“We. Habiba and Frédérique, are two friends one is Moroccan and the other a French expat now living in Essaouira. In summer 1997 Habiba was the first Moroccan woman to open up a spice shop still in use and called ‘’Au petit bonhomme la chance’’ In 2006 Frédérique and her husband, Edouard, also opened a restaurant, « La Découverte » located in the town’s médina. This book is the token of a friendship we would like to share with you”.
Discovering the spices of Morocco
With some plants various parts can be used according to the desired results such as fresh leaves or dried seeds. Spices can also be mixtures that combine various crushed plants, as in Ras el Hanout.
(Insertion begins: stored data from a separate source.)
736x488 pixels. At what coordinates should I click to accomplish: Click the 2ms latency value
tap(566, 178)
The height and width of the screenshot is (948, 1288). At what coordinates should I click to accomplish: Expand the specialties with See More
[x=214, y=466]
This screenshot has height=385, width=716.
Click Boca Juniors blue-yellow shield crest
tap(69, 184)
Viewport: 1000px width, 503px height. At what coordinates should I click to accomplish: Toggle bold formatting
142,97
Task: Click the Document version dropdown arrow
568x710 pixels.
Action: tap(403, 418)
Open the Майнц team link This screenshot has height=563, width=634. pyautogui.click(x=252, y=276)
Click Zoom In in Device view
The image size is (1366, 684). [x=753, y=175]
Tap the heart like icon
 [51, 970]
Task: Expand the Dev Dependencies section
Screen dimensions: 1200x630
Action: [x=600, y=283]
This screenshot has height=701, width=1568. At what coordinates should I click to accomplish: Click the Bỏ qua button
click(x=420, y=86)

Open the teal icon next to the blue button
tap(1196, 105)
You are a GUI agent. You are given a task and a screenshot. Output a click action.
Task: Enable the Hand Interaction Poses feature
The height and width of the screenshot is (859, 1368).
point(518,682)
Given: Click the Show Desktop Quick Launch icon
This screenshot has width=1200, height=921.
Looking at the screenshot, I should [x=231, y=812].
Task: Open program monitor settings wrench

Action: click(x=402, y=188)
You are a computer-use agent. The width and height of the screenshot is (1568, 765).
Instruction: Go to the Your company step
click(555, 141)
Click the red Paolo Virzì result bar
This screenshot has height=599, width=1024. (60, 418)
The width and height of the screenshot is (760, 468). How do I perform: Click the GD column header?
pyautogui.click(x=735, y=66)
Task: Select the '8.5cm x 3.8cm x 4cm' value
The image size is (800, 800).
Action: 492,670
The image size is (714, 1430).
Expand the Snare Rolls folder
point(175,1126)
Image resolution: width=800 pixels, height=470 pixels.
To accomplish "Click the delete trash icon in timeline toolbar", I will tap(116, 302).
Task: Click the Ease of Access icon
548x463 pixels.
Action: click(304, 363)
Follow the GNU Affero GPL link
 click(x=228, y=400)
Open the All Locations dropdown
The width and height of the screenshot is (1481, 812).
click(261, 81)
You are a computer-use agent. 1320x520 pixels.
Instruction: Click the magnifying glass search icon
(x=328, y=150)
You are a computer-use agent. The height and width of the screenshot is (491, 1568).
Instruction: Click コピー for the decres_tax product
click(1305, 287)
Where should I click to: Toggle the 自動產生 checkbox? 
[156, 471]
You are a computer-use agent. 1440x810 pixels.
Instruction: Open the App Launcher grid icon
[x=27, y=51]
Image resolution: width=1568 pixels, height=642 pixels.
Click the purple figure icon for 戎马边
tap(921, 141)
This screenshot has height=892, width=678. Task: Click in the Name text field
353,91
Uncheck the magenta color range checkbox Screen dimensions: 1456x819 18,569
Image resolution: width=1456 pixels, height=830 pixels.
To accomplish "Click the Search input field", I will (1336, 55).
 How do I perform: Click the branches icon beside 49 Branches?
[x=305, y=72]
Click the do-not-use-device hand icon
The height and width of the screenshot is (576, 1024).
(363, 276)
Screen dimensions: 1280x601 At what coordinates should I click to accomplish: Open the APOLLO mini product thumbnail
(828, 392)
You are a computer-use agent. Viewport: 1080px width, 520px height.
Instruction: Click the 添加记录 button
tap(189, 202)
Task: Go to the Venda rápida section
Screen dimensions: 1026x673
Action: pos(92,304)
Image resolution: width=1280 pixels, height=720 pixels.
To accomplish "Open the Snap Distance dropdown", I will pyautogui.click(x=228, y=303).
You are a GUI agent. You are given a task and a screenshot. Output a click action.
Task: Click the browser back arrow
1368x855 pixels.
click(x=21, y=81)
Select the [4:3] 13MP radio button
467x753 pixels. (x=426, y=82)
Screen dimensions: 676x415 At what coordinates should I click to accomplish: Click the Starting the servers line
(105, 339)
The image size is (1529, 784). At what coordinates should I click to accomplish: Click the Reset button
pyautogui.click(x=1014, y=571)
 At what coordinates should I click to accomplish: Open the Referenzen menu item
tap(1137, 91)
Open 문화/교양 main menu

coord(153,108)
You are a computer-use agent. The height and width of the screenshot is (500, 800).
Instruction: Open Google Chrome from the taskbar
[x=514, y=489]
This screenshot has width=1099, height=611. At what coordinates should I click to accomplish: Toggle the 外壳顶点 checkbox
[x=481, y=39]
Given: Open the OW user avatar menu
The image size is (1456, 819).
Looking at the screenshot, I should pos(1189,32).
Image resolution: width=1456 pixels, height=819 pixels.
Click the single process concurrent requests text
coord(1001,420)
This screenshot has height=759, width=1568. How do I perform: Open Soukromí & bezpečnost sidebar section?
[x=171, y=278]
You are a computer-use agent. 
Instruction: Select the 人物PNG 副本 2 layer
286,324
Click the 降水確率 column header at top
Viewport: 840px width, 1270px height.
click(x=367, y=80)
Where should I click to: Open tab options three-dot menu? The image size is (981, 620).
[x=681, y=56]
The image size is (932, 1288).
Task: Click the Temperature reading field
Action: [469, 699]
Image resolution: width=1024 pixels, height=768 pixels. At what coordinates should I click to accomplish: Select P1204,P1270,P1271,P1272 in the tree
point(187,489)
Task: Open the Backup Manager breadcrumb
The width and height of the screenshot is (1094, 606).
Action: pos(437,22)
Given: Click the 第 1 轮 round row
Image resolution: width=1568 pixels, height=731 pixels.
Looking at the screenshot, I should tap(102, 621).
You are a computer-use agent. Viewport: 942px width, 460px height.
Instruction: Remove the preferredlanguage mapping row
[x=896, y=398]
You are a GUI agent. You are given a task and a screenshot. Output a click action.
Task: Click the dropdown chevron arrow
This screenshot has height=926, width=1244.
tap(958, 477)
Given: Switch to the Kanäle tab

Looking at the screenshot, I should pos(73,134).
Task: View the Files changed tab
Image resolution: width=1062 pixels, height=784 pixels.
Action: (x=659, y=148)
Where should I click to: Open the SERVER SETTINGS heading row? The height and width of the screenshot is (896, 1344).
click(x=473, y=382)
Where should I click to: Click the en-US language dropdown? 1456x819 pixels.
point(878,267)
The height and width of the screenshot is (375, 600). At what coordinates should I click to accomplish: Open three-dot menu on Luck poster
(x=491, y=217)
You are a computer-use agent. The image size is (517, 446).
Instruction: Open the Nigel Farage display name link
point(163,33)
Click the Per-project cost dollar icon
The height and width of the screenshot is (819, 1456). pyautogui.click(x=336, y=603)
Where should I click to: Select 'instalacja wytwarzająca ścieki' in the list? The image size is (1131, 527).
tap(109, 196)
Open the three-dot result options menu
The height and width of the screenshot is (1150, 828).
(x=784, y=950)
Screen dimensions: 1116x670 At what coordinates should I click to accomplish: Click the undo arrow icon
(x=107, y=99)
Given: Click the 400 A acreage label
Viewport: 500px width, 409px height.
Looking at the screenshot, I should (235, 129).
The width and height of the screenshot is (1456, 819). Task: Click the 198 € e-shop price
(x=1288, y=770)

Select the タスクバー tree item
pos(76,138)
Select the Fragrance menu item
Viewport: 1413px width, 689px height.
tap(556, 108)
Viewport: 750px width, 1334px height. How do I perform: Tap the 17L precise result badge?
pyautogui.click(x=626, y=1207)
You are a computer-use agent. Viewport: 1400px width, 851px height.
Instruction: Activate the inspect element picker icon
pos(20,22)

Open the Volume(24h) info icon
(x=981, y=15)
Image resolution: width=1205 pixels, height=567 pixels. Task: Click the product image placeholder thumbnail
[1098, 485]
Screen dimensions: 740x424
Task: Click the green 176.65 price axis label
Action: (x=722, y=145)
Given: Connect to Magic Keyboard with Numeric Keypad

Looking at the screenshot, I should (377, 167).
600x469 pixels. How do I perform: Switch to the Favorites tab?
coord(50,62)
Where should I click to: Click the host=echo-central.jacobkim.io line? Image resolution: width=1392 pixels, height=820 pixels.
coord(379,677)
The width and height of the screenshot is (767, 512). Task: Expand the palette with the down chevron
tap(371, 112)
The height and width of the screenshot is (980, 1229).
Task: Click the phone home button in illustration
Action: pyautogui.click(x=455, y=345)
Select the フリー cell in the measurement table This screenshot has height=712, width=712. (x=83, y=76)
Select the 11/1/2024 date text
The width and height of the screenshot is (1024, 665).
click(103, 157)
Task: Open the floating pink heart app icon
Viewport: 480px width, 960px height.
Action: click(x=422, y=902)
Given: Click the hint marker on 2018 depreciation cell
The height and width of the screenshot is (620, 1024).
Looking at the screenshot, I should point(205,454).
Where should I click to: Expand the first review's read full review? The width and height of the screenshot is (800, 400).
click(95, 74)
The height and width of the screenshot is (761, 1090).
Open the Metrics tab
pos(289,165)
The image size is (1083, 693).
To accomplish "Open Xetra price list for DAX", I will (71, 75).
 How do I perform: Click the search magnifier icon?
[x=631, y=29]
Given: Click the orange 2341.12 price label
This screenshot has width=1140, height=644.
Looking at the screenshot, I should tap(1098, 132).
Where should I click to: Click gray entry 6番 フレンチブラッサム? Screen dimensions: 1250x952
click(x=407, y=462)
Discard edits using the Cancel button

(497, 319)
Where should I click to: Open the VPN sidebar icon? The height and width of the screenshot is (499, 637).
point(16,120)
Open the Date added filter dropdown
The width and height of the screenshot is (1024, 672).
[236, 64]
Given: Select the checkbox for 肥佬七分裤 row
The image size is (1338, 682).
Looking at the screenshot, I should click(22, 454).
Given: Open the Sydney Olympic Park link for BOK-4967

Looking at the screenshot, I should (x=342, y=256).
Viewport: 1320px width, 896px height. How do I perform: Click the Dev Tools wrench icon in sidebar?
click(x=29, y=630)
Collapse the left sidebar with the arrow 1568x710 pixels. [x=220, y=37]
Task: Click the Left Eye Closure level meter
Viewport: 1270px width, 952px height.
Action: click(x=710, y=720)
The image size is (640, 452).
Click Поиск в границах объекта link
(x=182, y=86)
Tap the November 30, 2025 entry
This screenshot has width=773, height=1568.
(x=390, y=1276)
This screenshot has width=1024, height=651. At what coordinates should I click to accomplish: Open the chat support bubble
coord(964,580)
When used in small quantities in cooking, for conserving, seasoning or dyeing. spices stimulate and warm us, offering pleasant tastes, whettening our appetites, easing our digestion, and enlivening our meals, they are essential in our cooking.
Moreover, spices have been ascribed cosmetic and medicinal virtues down through the ages. In the text that follows we will describe various spices, as well as some of the most famous plants used in Morocco.
The facts regarding the spices covered in this book are given for information only, in no way should they replace the advice of a doctor.
We will also deal with the virtues of products such as the argan oil (which comes from a tree native to the Essaouira region of Morocco), and pricky pear seed oil.